Solicitor General Tushar Mehta and Senior Advocate Mukul Rohatgi appearing for the appellants appeared before the Apex court bench headed by the Chief Justice of India Ranjan Gogoi and comprising of Justice Deepak Gupta. The bench also refused to stay the Bombay court order but issued the notice to the opposite parties on the plea for interim relief. The case shall be next heard on 20 August.

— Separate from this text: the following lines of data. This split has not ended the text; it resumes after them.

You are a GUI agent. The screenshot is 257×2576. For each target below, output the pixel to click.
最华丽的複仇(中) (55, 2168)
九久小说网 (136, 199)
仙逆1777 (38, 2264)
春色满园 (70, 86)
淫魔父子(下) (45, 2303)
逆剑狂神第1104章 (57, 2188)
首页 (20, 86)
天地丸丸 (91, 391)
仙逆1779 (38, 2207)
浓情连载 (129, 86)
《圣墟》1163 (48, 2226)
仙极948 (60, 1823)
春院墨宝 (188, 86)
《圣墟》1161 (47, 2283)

Earlier this month, a bench of Chief Justice Pradeep Nandrajog and Justice N.M. Jamdar on 17 July in a detailed judgement, asked the Municipal Corporation of Greater Mumbai (MCGM) to stop work till fresh environment clearances and notifications are obtained after a proper Environmental Impact Assessment (EIA). Work on the long-pending project had started in October, after the Union ministry of environment and forests (MoEF) issued the final clearance in May 2017. The court quashed various environmental clearances granted by the state and Central governments. The bench also held that there was a lack of “proper scientific study" and this was overlooked by the MCZMA (Maharashtra Coastal Zone Management Authority), EIA and MoEF.
The judgement came in response to a bunch of public interest litigations filed by two fishermen’s cooperatives, called Worli Koliwada Nakhwa Matsyavyavasay Sahakari Society Ltd and Worli Machchimar Sarvoday Sahakari Society, non-governmental organizations (NGOs) Vanashakti, Conservation Action Trust, Society for Improvement, Greenery and Nature, Bombay Environmental Action Group, and a number of architects and environmental activists, against MCGM, the department of fisheries, government of Maharashtra, MoEF and MCZMA, among other government authorities related to the project. All petitions were filed against different components of the project before construction began last year.
The expressway, when and if completed, is projected to be used by nearly 130,000 vehicles every day and reduce the 120-minute ride between South Mumbai and western suburbs to 40 minutes. The Shiv Sena-ruled MCGM is the implementing authority for the 29.2-km-long eight-lane highway.